Damian Zbrożek natomiast, z wokalem ulicznego proroka, wypluwa z siebie kolejne teksty, bardziej groteskowe niż surrealistyczne. Czy mają one jakiekolwiek znaczenie, jakąś interpretację czy może mają charakter czysto prowizoryczny i w istocie są czymś na podobieństwo rozpropagowanej przez przedstawiciela Beat Generation, Williama Burroughsa, techniki cut-up? Trudno powiedzieć, ale patrząc na całokształt mocno eksperymentalnego oblicza muzyki Krainy Przyjemności, może być w tym sporo racji. Bez wątpienia byłyby niezłym wyzwaniem dla rozmiłowanego w poezji awangardowej studenta polonistyki.

Pojawiają się na "II" też wpływy choćby funku ("Han Solo"), reggae ("Szary owoc") a nawet metalu - oczywiście wszystko odpowiednio przefiltrowane, utrudnione i podciągnięte pod szalony styl Krainy Przyjemności. Rzeszowski zespół najwyraźniej ukazuje swoje oblicze w utworze "13 niedźwiedzi", gdzie zaproszono wokalistkę Barbarę Mikulską, która świetnie piszczy w wysokich rejestrach "na dwa głosy" z saksofonem i wychodzi to doprawdy wybornie.

Całość materiału ma mocno koncertowy charakter, głównie przez buchające zewsząd improwizacje - o ile to są improwizacje - dęciaków i gitary. Również brzmieniem "II" zbliża się raczej do koncertówki, niż nagrania studyjnego i myślę, że krążek można by było wyprodukować nieco inaczej, na pewno lepiej.
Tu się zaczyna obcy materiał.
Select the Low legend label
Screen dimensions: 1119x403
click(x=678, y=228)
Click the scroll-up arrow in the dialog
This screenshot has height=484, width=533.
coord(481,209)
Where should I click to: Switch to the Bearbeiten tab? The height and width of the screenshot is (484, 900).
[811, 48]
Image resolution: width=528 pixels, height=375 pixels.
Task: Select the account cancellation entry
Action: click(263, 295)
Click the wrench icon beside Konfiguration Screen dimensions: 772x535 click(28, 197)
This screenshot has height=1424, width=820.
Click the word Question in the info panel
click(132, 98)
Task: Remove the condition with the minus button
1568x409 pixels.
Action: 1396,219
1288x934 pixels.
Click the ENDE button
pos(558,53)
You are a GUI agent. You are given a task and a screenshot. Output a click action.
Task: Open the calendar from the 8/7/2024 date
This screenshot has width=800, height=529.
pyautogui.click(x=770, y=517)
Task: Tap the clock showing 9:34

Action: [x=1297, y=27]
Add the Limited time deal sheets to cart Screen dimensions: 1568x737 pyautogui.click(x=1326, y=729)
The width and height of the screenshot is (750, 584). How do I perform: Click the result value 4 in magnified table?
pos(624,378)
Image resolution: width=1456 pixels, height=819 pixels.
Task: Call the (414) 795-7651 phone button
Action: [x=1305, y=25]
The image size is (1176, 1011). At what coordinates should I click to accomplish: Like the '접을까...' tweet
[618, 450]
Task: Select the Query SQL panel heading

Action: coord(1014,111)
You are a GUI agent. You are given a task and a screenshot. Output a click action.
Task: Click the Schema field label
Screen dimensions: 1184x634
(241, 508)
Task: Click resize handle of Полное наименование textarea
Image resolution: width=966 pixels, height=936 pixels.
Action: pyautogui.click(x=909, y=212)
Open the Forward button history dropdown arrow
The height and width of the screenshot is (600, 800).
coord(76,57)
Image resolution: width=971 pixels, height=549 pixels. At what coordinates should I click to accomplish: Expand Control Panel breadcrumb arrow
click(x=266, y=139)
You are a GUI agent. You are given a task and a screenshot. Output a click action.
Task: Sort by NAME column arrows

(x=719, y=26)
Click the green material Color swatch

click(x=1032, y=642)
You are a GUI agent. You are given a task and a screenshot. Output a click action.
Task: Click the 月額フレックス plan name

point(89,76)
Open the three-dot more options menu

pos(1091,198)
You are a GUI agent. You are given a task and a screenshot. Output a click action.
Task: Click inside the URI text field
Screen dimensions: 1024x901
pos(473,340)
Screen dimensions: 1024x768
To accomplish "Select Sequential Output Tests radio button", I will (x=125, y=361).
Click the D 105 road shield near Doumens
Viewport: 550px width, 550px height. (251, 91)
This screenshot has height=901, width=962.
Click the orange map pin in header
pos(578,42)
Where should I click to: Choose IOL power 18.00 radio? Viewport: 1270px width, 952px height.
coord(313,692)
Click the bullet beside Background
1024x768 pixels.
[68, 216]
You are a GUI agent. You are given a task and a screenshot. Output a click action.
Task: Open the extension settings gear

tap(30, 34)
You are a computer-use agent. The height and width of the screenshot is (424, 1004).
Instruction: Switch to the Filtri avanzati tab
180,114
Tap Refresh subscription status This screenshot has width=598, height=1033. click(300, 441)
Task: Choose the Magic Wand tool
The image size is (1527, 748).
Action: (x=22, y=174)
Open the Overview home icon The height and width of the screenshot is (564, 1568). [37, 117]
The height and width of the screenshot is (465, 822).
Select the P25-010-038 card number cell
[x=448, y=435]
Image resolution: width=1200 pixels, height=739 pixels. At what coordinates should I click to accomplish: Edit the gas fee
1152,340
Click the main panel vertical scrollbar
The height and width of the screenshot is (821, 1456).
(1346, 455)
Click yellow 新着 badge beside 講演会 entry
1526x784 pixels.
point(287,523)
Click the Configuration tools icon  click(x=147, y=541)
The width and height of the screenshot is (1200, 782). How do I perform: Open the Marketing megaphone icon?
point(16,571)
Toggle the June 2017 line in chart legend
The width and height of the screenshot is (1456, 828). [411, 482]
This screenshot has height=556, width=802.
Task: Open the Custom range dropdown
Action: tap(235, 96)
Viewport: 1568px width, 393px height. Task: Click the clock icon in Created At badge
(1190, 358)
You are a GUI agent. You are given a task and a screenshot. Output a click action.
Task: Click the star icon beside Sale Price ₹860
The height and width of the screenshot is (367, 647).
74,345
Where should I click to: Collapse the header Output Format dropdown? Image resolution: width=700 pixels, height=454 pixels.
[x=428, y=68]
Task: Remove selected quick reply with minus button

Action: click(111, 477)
Tym bardziej, że ostatnimi czasy takich krążków, gdzie sedno soundu buduje saksofon bądź trąbka, przewinęło się przez mój odtwarzacz całkiem sporo - by tylko wspomnieć Non Violent Communication ("Obserwacje"), Fraktale (na płycie - nomen omen - "II") czy nawet "The Ant" Maleńczuka. Wszystkie ciągnął w kierunku awangardowego jazzu. Tak jest i w tym przypadku. W mojej opinii to zawsze coś nowego, ekscentrycznego, zabijającego ćwieka i poprzez swoją dziwaczność ekscytującego. Na pewno nie usłyszycie takiej muzyki w żadnych mediach.